In fact, I find a certain pride in setting up these breaks by *not* settling myself in with everything I need in one convenient spot. The tea-pot of hot water lives in the kitchen where I must go to refill my cup periodically. When working on the computer I don’t plug it in, letting a low battery signal my need to examine whether I should leave this project undone and move on to something else….or not move on because…
The other face of procrastination is the focus it gives to a project when needed. Both my ride and tie essays were born out of procrastination. I had a topic well before the deadline, but it wasn’t until I truly needed to start working on it – it became the biggest stressor in my life – that I was actually able to sit down, focus and create something that didn’t sound entirely stupid on paper. And then spend the tedious hours editing it.
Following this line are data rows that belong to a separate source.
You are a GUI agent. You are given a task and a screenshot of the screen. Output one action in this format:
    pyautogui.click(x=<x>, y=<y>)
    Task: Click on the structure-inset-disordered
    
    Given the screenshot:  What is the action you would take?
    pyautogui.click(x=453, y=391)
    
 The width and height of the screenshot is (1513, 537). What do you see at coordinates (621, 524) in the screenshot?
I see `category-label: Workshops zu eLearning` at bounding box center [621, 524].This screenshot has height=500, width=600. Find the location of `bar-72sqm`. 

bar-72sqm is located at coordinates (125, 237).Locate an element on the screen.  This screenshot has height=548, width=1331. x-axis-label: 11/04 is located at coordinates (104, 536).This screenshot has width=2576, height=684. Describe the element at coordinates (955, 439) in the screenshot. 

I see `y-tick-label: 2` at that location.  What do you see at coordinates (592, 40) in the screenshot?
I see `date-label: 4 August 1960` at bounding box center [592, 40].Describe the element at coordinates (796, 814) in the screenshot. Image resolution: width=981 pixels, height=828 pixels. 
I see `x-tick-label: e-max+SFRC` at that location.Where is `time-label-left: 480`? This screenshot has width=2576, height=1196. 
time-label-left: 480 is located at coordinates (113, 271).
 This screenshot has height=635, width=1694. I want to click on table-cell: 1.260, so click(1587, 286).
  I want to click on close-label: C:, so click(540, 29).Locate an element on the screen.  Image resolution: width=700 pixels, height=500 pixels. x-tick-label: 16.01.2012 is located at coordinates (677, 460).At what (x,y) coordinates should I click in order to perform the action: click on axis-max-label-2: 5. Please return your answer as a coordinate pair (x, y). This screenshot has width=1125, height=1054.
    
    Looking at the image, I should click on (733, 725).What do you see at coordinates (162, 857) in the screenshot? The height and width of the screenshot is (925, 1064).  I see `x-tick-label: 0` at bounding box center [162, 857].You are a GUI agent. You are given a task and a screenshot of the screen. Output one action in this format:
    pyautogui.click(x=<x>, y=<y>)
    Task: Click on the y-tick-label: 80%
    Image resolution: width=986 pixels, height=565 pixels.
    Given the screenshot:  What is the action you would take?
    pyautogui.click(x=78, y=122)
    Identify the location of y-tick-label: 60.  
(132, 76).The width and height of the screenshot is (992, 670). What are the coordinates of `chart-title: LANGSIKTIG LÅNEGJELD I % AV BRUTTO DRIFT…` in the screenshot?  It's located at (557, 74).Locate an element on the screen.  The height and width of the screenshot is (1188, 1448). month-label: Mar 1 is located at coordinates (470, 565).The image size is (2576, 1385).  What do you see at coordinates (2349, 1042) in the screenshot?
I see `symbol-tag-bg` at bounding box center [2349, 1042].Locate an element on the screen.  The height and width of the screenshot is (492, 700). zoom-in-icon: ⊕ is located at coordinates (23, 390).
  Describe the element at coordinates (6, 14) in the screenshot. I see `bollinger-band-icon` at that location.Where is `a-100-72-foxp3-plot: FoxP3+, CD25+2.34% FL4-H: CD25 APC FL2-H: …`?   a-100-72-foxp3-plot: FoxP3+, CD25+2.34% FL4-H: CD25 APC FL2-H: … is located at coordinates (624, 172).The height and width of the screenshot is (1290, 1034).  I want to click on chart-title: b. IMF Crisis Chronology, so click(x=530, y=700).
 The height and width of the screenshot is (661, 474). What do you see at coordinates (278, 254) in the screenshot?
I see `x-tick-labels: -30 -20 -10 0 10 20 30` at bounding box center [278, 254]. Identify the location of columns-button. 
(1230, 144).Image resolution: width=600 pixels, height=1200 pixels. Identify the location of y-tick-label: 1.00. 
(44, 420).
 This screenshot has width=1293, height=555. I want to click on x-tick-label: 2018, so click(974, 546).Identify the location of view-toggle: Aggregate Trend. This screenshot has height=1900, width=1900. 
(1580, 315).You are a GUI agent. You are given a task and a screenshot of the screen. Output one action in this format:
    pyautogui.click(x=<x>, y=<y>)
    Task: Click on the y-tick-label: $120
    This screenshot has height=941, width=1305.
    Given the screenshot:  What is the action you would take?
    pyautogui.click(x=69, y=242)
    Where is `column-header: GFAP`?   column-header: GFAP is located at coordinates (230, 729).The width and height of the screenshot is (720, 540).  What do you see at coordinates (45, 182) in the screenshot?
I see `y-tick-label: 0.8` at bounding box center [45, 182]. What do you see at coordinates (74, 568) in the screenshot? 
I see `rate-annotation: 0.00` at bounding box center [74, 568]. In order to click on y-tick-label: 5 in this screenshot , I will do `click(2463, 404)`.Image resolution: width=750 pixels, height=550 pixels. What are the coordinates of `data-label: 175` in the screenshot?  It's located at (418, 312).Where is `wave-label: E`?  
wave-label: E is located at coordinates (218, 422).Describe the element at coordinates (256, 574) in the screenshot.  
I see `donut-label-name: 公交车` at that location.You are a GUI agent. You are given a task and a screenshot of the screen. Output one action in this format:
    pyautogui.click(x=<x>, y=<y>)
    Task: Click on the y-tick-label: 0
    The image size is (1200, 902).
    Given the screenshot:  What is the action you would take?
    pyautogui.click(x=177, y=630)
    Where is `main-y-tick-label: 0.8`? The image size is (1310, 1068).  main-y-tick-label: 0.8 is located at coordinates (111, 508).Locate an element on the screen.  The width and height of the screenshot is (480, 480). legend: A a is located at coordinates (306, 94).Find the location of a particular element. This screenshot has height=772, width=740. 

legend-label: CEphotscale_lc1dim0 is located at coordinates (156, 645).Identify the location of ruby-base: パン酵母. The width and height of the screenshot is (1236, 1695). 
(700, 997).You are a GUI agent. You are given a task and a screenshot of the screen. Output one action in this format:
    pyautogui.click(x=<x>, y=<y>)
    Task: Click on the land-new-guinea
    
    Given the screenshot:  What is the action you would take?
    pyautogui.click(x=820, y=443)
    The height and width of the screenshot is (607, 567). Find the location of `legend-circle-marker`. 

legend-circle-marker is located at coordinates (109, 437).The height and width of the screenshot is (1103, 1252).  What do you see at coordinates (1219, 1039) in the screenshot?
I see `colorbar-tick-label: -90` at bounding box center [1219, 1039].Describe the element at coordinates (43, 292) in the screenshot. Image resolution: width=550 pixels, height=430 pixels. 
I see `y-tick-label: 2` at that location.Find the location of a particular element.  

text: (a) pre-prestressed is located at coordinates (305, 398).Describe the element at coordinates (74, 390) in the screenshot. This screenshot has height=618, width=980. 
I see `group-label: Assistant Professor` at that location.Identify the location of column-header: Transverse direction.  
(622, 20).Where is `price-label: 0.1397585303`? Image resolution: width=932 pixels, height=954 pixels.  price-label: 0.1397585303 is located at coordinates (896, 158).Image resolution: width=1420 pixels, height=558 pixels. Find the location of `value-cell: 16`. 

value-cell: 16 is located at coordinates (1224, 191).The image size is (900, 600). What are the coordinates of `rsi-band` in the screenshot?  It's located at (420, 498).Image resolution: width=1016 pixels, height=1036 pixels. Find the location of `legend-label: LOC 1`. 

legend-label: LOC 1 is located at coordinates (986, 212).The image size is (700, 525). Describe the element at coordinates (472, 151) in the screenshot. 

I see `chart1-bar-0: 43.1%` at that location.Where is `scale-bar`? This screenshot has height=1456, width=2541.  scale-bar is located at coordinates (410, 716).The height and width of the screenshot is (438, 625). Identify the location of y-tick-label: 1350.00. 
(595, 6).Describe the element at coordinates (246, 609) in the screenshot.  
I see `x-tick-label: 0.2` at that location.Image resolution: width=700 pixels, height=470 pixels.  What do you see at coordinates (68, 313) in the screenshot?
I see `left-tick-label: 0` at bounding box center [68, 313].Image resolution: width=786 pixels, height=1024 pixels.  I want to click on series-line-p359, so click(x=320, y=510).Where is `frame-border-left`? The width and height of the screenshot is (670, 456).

This revelation about procrastination and its way of sharpening the priorities in my life was important enough to add to my list of “one small change at a time”. It joins the other small changes over the last couple of years that have allowed me to lose weight, be happier, ride more, and worry less.
The ML update. Shes a little quieter last nighy and this morning than usual but I cant find anything wrong and no fever so I continue to give her the meds and wait and watch.
I really look forward to, and appreciate your blog when I see it in my inbox, but this one, in particular, (about procrastination) was a great way to start (or restart) my day. Thank you. We are hoping and praying for a quick recovery for your sweet little MerryLegs. When time permits, I really think an article on your whole ordeal with this type of PF would be very helpful to a lot of horse owners. Thank you so much for sharing.
I wonder what looks I would get everytime someone asked me how I got so much done and said “procrastinate”. LOL.
Taking anthropomorphism to another level…given the toll fighting this illness has to be taking on ML’s reserves, I *think* I wouldn’t be too surprised- or overly concerned- about a quieter affect now & then. Perhaps her energetic acrobatics yesterday caused a little deficit that she is recovering from. I imagine a certain degree of depression could be part of the picture as well. She’s used to feeling GOOD. And it’s hard/discouraging to feel less well,
especially over a prolonged period of time. And, yes, i know
horses “live in the moment”…. but still… see 1st line…
Wishing you well- and wellness….
I agree, and that’s why I’m not *too* worried. Just noted it in case I need to go back and see where it all started. That “live in the moment” thing with horses is something that is constantly on my mind. How much suffering can I ask a horse to go through *now* knowing they don’t have a sense that it will “get better soon”. (don’t worry, I don’t think ML is anywhere close to that point and she’s doing well, just say’in…)
Love this post! I’m a lifelong procrastinator and I’ve always felt like I should work on that part of myself, but now I’m just going to embrace it!:)
YES! Embrace it. I’ve never gotten so much done since embracing that stuffed-down-ignored part of me.
Whoa. This is like, life changing! I’m a procrastinator in every sense of the word, but I can really see how changing your perspective on procrastination and using it as positive ‘do the thing you really want to’ tool could be super!
bonita of A Riding Habit
I think it just goes to show that every thing is a double edged sword.